Rust Best Practices¶
This guide covers Rust coding conventions and best practices for maintaining the RustyStats codebase.
Code Organization¶
Module Structure¶
Each major component follows this pattern:
component/
├── mod.rs # Public interface, re-exports
├── types.rs # Data structures (optional)
├── impl.rs # Main implementation (optional)
└── tests.rs # Tests (or inline with #[cfg(test)])
For simpler components, everything goes in mod.rs:
// component/mod.rs
// Types
pub struct MyType { ... }
// Implementation
impl MyType { ... }
// Tests
#[cfg(test)]
mod tests { ... }
Public API¶
Export public items at the crate root for convenient access:
Users can then write:
Error Handling¶
Use thiserror for Error Types¶
use thiserror::Error;
#[derive(Error, Debug)]
pub enum RustyStatsError {
#[error("Invalid input: {0}")]
InvalidInput(String),
#[error("Convergence failed after {iterations} iterations")]
ConvergenceFailure { iterations: usize, tolerance: f64 },
#[error("Dimension mismatch: expected {expected}, got {got}")]
DimensionMismatch { expected: usize, got: usize },
}
pub type Result<T> = std::result::Result<T, RustyStatsError>;
Use ? for Propagation¶
pub fn compute(x: &Array1<f64>) -> Result<f64> {
let validated = validate_input(x)?; // Propagates error
let result = process(validated)?;
Ok(result)

▸ WHAT YOU NEED TO DO
A) Answer these questions about the Rust best practices guide, one per line:
(i) In the suggested module layout, which file holds the public interface and re-exports?
(ii) Which crate does the guide recommend for defining error types?
(iii) What does the error message for the ConvergenceFailure variant say?
B) Carry the Rust best practices guide on from its last line, keeping its headings and code style.

▸ EXCERPTED RECORDS
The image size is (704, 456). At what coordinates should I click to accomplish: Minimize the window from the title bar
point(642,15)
==
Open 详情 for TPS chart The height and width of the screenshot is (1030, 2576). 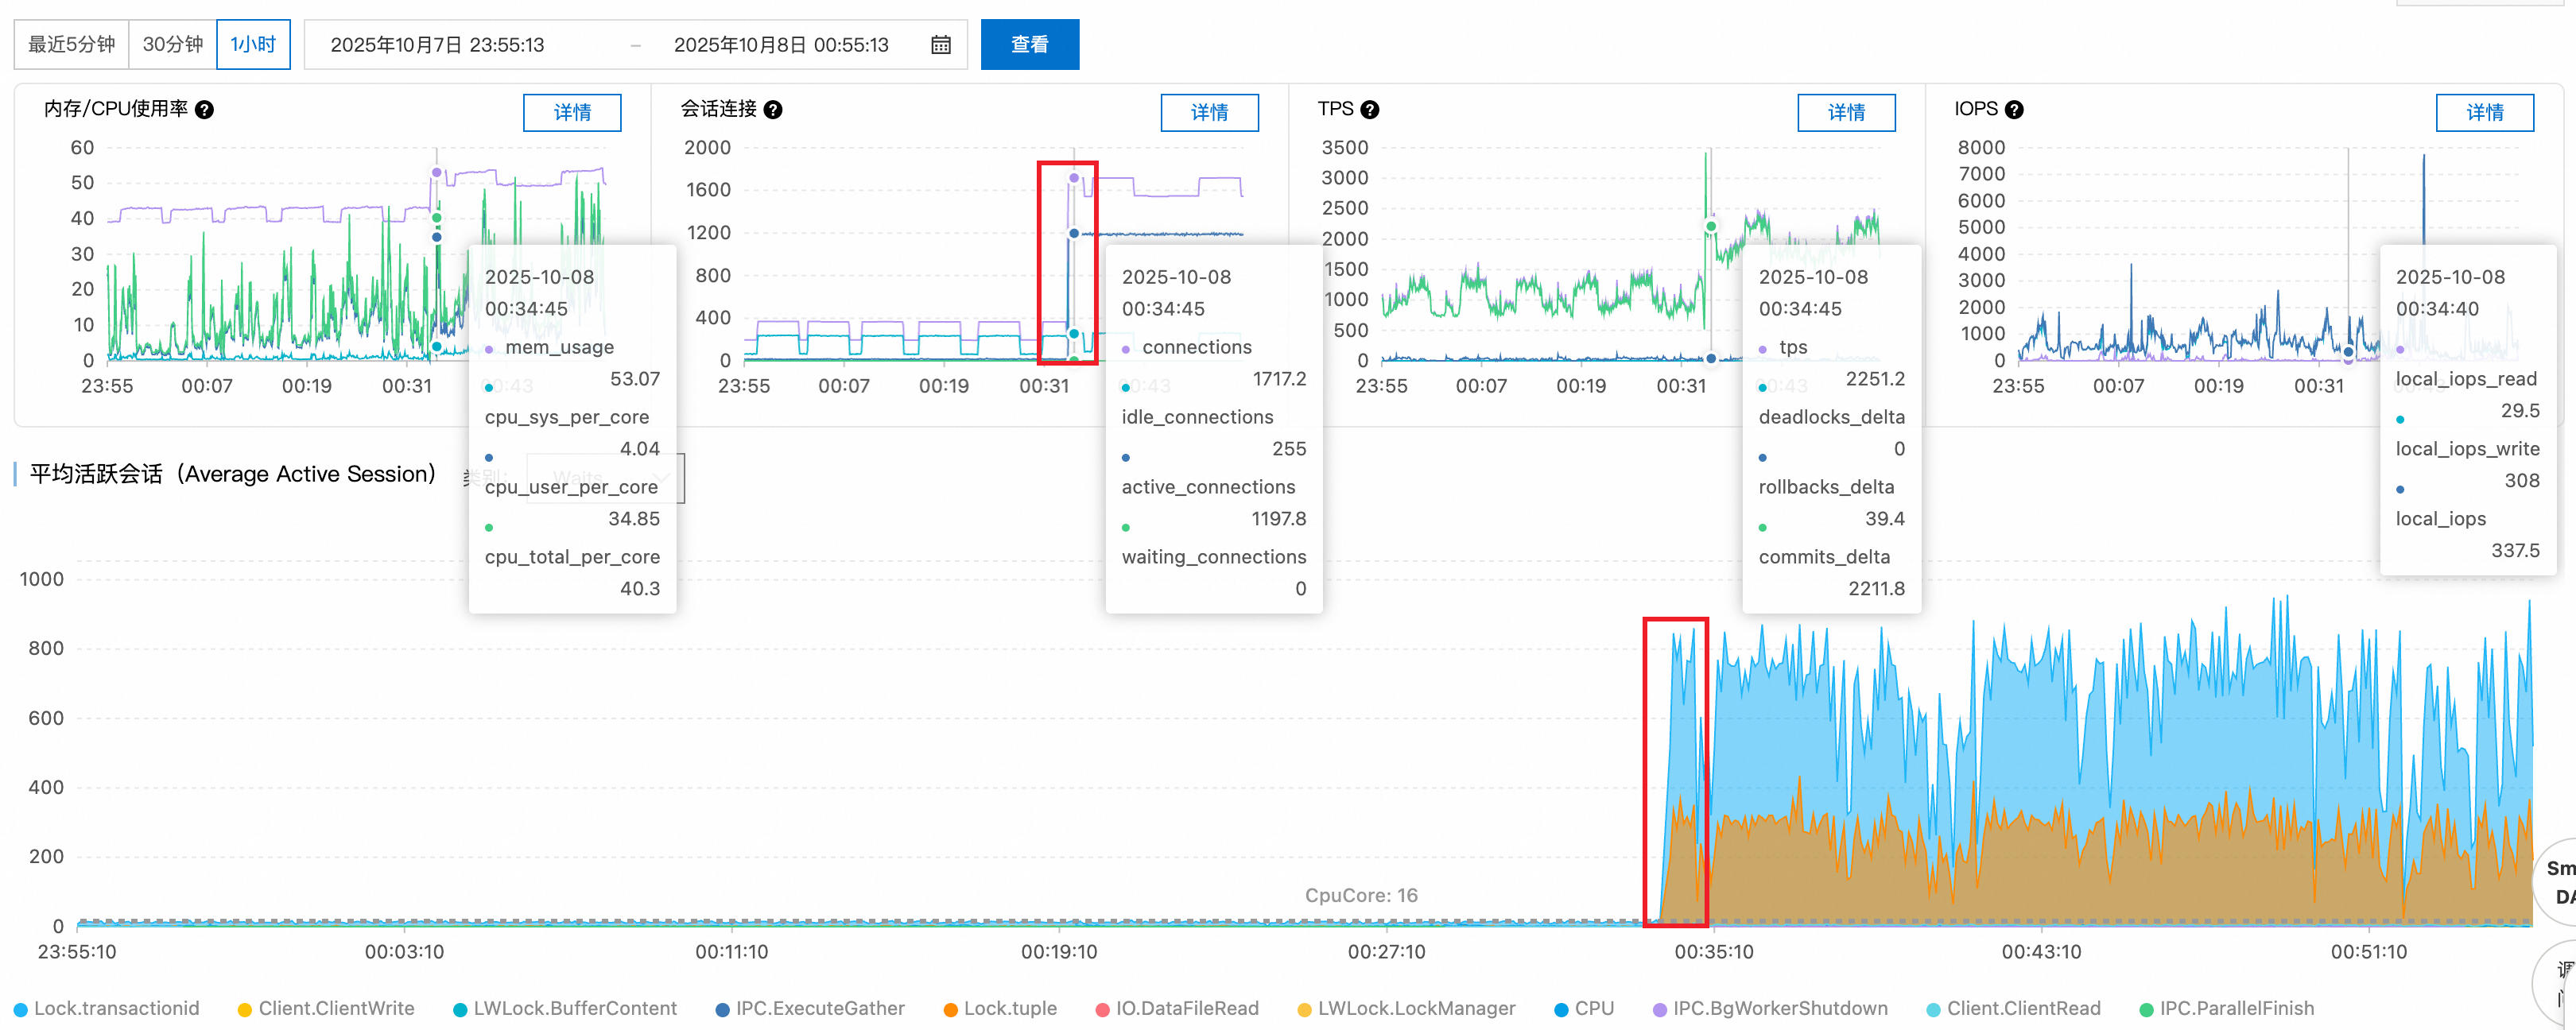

▸ RESPONSES BY TASK
A)
(i) mod.rs
(ii) thiserror
(iii) "Convergence failed after {iterations} iterations"

B)
}
Provide Context¶
// Bad: loses context
let result = operation().map_err(|_| RustyStatsError::InvalidInput("failed".into()))?;
// Good: preserves context
let result = operation().map_err(|e|
RustyStatsError::InvalidInput(format!("operation failed: {}", e))
)?;
Traits¶
Use Trait Objects for Polymorphism¶
pub trait Family: Send + Sync {
fn variance(&self, mu: &Array1<f64>) -> Array1<f64>;
// ...
}
pub fn fit_glm(
y: &Array1<f64>,
x: &Array2<f64>,
family: &dyn Family, // Trait object
link: &dyn Link,
) -> Result<IRLSResult> {
// Works with any Family implementation
}
Require Send + Sync for Thread Safety¶
// Required for parallel processing with Rayon
pub trait Family: Send + Sync { ... }
pub trait Link: Send + Sync { ... }
Default Implementations Where Sensible¶
pub trait Family {
fn unit_deviance(&self, y: &Array1<f64>, mu: &Array1<f64>) -> Array1<f64>;
// Default implementation using unit_deviance
fn deviance(&self, y: &Array1<f64>, mu: &Array1<f64>,
weights: Option<&Array1<f64>>) -> f64 {
let unit_dev = self.unit_deviance(y, mu);
match weights {
Some(w) => (&unit_dev * w).sum(),
None => unit_dev.sum(),
}
}
}
Memory and Performance¶
Prefer References Over Clones¶
// Bad: unnecessary clone
fn process(data: Array1<f64>) { ... }
// Good: borrow when possible
fn process(data: &Array1<f64>) { ... }
Use Views for Read-Only Access¶
// ndarray view (no copy)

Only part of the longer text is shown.